WHAT YOU SHOULD DO: Format the part of the data that opens with the line containing "Where should I click to: Click the course" and closes with the line containing "(x=504, y=47)" as a JSON list of strings, one string per line, with blank lines omitted. Include both of those lines and nothing outside that span.

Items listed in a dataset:
● ● ● ● ● ● ●

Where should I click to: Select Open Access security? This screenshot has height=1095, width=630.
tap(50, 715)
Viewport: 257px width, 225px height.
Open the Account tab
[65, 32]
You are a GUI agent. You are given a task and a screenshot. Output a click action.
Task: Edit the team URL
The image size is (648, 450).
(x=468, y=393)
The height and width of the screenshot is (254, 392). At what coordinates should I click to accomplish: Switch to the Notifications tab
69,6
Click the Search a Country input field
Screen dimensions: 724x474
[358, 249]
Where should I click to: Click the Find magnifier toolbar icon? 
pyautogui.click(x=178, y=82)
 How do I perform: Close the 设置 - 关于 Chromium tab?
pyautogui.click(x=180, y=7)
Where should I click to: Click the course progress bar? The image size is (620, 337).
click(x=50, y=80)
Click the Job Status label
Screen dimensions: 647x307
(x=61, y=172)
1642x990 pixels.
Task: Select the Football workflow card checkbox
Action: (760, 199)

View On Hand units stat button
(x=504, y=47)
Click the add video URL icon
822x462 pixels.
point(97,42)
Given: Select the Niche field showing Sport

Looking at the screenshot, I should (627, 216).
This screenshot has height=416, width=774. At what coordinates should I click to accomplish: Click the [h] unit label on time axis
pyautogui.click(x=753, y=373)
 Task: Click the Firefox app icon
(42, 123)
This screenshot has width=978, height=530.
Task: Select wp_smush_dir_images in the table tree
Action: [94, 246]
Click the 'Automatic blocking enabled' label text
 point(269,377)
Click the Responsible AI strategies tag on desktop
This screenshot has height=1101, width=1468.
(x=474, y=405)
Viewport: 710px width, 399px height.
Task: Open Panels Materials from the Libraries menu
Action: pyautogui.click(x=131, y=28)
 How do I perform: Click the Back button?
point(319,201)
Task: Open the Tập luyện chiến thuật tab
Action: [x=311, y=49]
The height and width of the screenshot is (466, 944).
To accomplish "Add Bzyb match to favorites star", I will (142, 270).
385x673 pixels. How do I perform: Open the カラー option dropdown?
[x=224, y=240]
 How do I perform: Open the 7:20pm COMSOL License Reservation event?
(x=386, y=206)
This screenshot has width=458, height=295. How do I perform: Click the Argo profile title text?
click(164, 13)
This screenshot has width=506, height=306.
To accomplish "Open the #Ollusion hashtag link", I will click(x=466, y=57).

● ● ● ● ● ● ●

EXERCISE RESPONSE:
[
  "Where should I click to: Click the course progress bar? The image size is (620, 337).",
  "click(x=50, y=80)",
  "Click the Job Status label",
  "Screen dimensions: 647x307",
  "(x=61, y=172)",
  "1642x990 pixels.",
  "Task: Select the Football workflow card checkbox",
  "Action: (760, 199)",
  "View On Hand units stat button",
  "(x=504, y=47)"
]